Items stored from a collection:
######
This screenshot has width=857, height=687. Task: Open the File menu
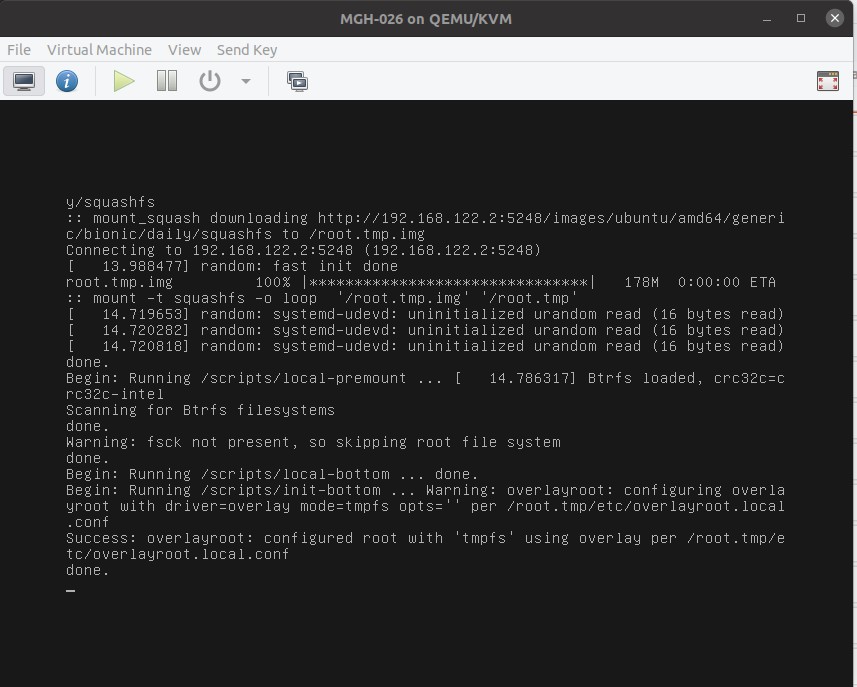[19, 50]
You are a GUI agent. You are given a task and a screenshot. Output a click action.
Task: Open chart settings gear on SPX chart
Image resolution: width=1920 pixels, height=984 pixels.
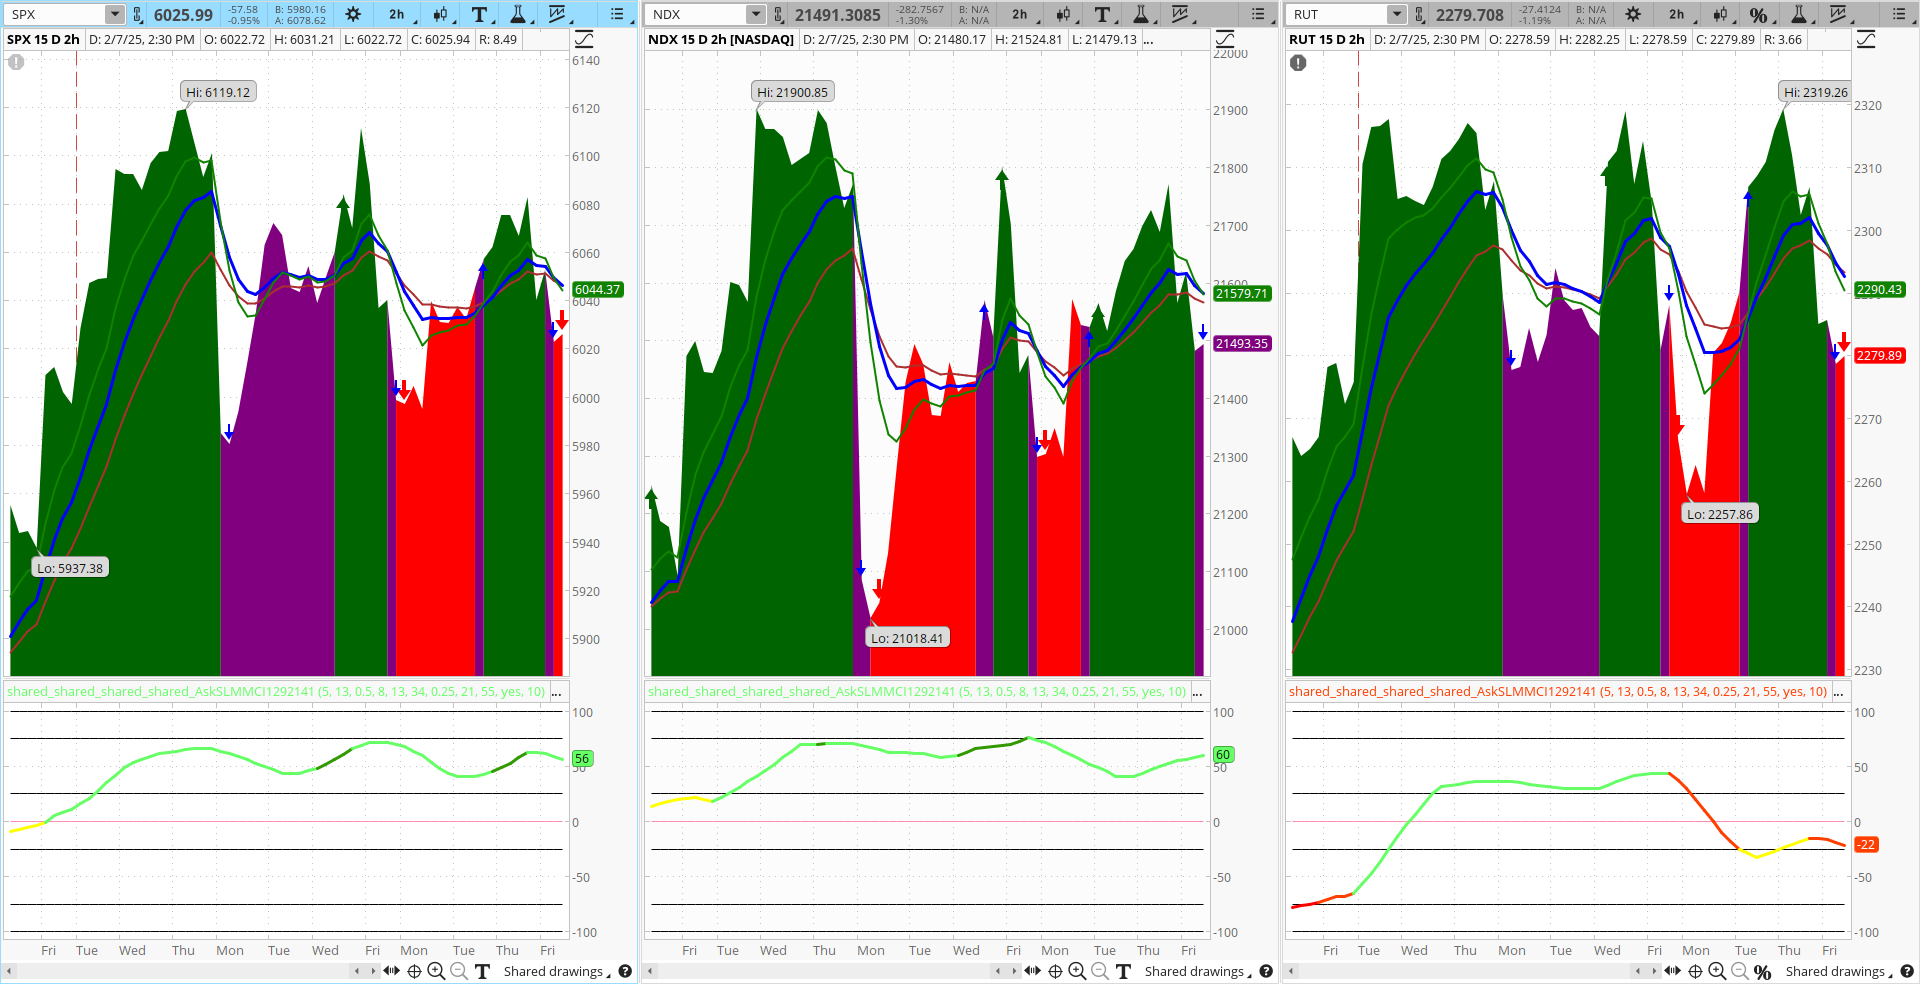point(352,14)
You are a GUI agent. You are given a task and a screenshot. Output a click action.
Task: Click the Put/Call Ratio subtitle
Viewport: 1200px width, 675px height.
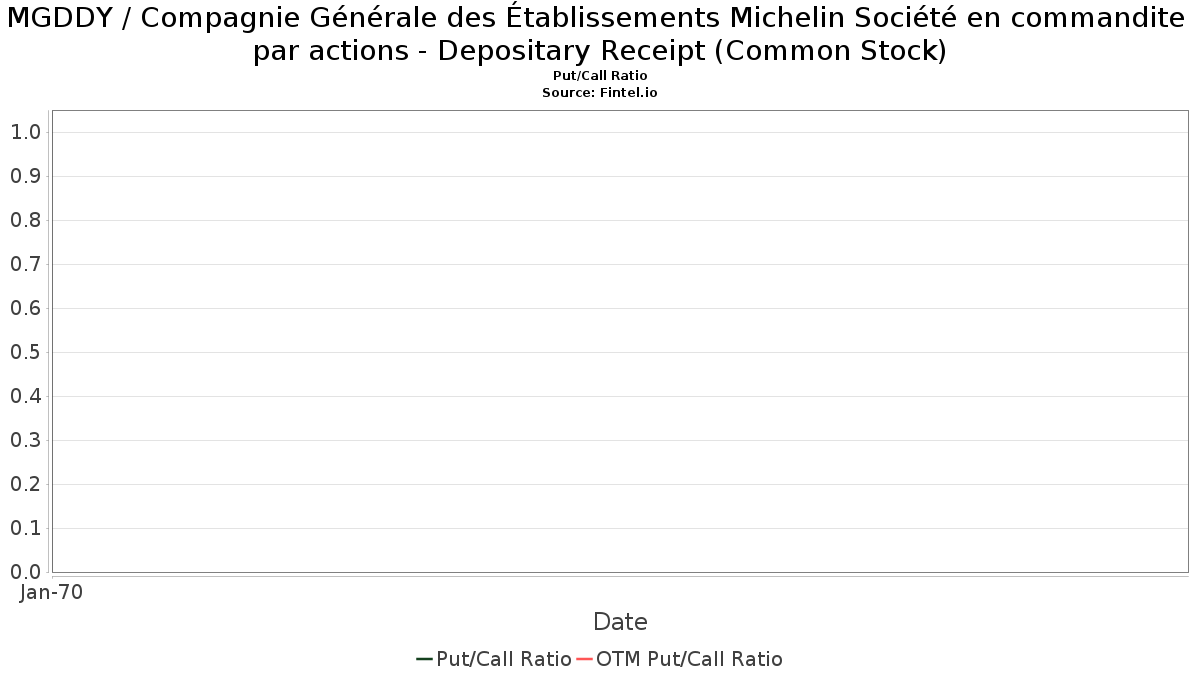[600, 76]

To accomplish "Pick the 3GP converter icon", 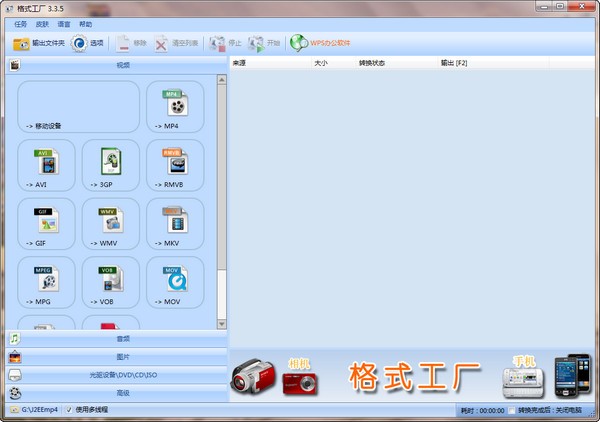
######
▶ _Instruction_
Copy out every line of the items above that contains the string "height". Only lines whose case matches count.

▶ _Output for this task_
This screenshot has width=857, height=687. Task: Open the File menu
Image resolution: width=1920 pixels, height=984 pixels.
Viewport: 1200px width, 675px height.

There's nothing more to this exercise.